+++ Extracted information +++

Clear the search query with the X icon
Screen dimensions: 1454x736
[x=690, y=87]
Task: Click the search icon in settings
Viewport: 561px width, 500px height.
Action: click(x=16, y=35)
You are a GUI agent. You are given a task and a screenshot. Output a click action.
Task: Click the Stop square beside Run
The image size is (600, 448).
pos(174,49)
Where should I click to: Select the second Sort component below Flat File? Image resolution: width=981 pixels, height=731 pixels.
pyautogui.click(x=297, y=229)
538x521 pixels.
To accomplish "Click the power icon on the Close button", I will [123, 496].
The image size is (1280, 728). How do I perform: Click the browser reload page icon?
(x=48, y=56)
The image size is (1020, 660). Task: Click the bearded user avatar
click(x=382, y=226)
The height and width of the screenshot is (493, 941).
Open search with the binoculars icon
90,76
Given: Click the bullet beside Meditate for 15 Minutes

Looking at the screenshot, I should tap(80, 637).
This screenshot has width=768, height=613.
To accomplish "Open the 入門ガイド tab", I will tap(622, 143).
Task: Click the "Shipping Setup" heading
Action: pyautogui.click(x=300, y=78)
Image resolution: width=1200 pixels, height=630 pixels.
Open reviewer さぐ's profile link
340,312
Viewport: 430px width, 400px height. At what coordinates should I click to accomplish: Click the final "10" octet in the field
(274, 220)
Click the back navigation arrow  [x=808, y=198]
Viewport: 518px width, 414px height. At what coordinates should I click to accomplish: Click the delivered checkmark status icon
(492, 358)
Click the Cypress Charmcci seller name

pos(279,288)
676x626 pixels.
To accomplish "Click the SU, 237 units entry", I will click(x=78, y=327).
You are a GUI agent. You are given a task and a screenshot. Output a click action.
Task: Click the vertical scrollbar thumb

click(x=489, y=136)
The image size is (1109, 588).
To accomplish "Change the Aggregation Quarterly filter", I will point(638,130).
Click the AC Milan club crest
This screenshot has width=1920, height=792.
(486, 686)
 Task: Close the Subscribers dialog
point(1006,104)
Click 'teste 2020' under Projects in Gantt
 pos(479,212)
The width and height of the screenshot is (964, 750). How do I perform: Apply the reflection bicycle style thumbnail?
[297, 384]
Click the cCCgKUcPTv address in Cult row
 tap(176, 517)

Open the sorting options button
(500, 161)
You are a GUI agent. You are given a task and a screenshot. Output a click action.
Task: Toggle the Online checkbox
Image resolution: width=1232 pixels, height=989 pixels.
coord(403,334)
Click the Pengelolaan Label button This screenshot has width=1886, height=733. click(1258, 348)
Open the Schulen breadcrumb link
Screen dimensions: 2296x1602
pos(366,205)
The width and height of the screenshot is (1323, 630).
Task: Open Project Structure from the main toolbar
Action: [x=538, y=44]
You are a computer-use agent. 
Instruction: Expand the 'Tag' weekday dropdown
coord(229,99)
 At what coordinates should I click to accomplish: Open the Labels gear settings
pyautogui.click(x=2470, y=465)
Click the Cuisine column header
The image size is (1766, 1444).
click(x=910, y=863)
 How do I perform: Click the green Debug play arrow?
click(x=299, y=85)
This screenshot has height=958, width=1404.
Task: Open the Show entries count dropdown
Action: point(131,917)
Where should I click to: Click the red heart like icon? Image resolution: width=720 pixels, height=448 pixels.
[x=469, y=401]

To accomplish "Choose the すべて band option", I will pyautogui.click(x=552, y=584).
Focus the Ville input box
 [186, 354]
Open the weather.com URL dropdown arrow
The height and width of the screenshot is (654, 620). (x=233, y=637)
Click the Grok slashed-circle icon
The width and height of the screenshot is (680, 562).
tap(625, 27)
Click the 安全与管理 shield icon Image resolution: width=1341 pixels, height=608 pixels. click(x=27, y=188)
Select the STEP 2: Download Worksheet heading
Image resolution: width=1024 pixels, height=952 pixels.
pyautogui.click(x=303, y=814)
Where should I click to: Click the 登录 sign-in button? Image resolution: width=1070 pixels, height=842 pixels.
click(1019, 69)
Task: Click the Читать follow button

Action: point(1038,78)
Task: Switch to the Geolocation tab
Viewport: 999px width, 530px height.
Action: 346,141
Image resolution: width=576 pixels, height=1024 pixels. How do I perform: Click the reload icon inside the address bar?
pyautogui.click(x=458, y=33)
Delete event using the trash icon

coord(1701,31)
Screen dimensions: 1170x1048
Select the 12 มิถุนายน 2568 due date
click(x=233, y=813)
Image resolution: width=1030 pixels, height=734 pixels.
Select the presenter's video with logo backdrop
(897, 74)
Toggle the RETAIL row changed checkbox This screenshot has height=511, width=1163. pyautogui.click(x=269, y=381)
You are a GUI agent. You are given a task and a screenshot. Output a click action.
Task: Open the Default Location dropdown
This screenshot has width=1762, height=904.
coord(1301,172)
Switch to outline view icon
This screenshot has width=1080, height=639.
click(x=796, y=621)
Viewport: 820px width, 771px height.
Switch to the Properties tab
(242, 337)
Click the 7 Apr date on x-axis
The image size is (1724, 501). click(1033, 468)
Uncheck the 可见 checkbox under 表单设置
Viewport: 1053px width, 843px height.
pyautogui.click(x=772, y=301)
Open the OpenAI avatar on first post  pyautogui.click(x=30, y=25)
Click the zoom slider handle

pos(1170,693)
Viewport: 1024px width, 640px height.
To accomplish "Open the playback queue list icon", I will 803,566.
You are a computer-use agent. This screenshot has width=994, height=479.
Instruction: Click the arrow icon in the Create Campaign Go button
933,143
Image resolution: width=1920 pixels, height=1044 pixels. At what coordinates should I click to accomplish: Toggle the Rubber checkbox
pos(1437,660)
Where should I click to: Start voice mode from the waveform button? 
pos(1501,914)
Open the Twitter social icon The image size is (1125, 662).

+++

Work request =>
Transcribe the records above exactly, keeping every line.

Result of this exercise =>
Clear the search query with the X icon
Screen dimensions: 1454x736
[x=690, y=87]
Task: Click the search icon in settings
Viewport: 561px width, 500px height.
Action: click(x=16, y=35)
You are a GUI agent. You are given a task and a screenshot. Output a click action.
Task: Click the Stop square beside Run
The image size is (600, 448).
pos(174,49)
Where should I click to: Select the second Sort component below Flat File? Image resolution: width=981 pixels, height=731 pixels.
pyautogui.click(x=297, y=229)
538x521 pixels.
To accomplish "Click the power icon on the Close button", I will [123, 496].
The image size is (1280, 728). How do I perform: Click the browser reload page icon?
(x=48, y=56)
The image size is (1020, 660). Task: Click the bearded user avatar
click(x=382, y=226)
The height and width of the screenshot is (493, 941).
Open search with the binoculars icon
90,76
Given: Click the bullet beside Meditate for 15 Minutes

Looking at the screenshot, I should tap(80, 637).
This screenshot has width=768, height=613.
To accomplish "Open the 入門ガイド tab", I will tap(622, 143).
Task: Click the "Shipping Setup" heading
Action: pyautogui.click(x=300, y=78)
Image resolution: width=1200 pixels, height=630 pixels.
Open reviewer さぐ's profile link
340,312
Viewport: 430px width, 400px height. At what coordinates should I click to accomplish: Click the final "10" octet in the field
(274, 220)
Click the back navigation arrow  [x=808, y=198]
Viewport: 518px width, 414px height. At what coordinates should I click to accomplish: Click the delivered checkmark status icon
(492, 358)
Click the Cypress Charmcci seller name

pos(279,288)
676x626 pixels.
To accomplish "Click the SU, 237 units entry", I will click(x=78, y=327).
You are a GUI agent. You are given a task and a screenshot. Output a click action.
Task: Click the vertical scrollbar thumb

click(x=489, y=136)
The image size is (1109, 588).
To accomplish "Change the Aggregation Quarterly filter", I will point(638,130).
Click the AC Milan club crest
This screenshot has width=1920, height=792.
(486, 686)
 Task: Close the Subscribers dialog
point(1006,104)
Click 'teste 2020' under Projects in Gantt
 pos(479,212)
The width and height of the screenshot is (964, 750). How do I perform: Apply the reflection bicycle style thumbnail?
[297, 384]
Click the cCCgKUcPTv address in Cult row
 tap(176, 517)

Open the sorting options button
(500, 161)
You are a GUI agent. You are given a task and a screenshot. Output a click action.
Task: Toggle the Online checkbox
Image resolution: width=1232 pixels, height=989 pixels.
coord(403,334)
Click the Pengelolaan Label button This screenshot has width=1886, height=733. click(1258, 348)
Open the Schulen breadcrumb link
Screen dimensions: 2296x1602
pos(366,205)
The width and height of the screenshot is (1323, 630).
Task: Open Project Structure from the main toolbar
Action: [x=538, y=44]
You are a computer-use agent. 
Instruction: Expand the 'Tag' weekday dropdown
coord(229,99)
 At what coordinates should I click to accomplish: Open the Labels gear settings
pyautogui.click(x=2470, y=465)
Click the Cuisine column header
The image size is (1766, 1444).
click(x=910, y=863)
 How do I perform: Click the green Debug play arrow?
click(x=299, y=85)
This screenshot has height=958, width=1404.
Task: Open the Show entries count dropdown
Action: point(131,917)
Where should I click to: Click the red heart like icon? Image resolution: width=720 pixels, height=448 pixels.
[x=469, y=401]

To accomplish "Choose the すべて band option", I will pyautogui.click(x=552, y=584).
Focus the Ville input box
 [186, 354]
Open the weather.com URL dropdown arrow
The height and width of the screenshot is (654, 620). (x=233, y=637)
Click the Grok slashed-circle icon
The width and height of the screenshot is (680, 562).
tap(625, 27)
Click the 安全与管理 shield icon Image resolution: width=1341 pixels, height=608 pixels. click(x=27, y=188)
Select the STEP 2: Download Worksheet heading
Image resolution: width=1024 pixels, height=952 pixels.
pyautogui.click(x=303, y=814)
Where should I click to: Click the 登录 sign-in button? Image resolution: width=1070 pixels, height=842 pixels.
click(1019, 69)
Task: Click the Читать follow button

Action: point(1038,78)
Task: Switch to the Geolocation tab
Viewport: 999px width, 530px height.
Action: 346,141
Image resolution: width=576 pixels, height=1024 pixels. How do I perform: Click the reload icon inside the address bar?
pyautogui.click(x=458, y=33)
Delete event using the trash icon

coord(1701,31)
Screen dimensions: 1170x1048
Select the 12 มิถุนายน 2568 due date
click(x=233, y=813)
Image resolution: width=1030 pixels, height=734 pixels.
Select the presenter's video with logo backdrop
(897, 74)
Toggle the RETAIL row changed checkbox This screenshot has height=511, width=1163. pyautogui.click(x=269, y=381)
You are a GUI agent. You are given a task and a screenshot. Output a click action.
Task: Open the Default Location dropdown
This screenshot has width=1762, height=904.
coord(1301,172)
Switch to outline view icon
This screenshot has width=1080, height=639.
click(x=796, y=621)
Viewport: 820px width, 771px height.
Switch to the Properties tab
(242, 337)
Click the 7 Apr date on x-axis
The image size is (1724, 501). click(1033, 468)
Uncheck the 可见 checkbox under 表单设置
Viewport: 1053px width, 843px height.
pyautogui.click(x=772, y=301)
Open the OpenAI avatar on first post  pyautogui.click(x=30, y=25)
Click the zoom slider handle

pos(1170,693)
Viewport: 1024px width, 640px height.
To accomplish "Open the playback queue list icon", I will 803,566.
You are a computer-use agent. This screenshot has width=994, height=479.
Instruction: Click the arrow icon in the Create Campaign Go button
933,143
Image resolution: width=1920 pixels, height=1044 pixels. At what coordinates should I click to accomplish: Toggle the Rubber checkbox
pos(1437,660)
Where should I click to: Start voice mode from the waveform button? 
pos(1501,914)
Open the Twitter social icon The image size is (1125, 662).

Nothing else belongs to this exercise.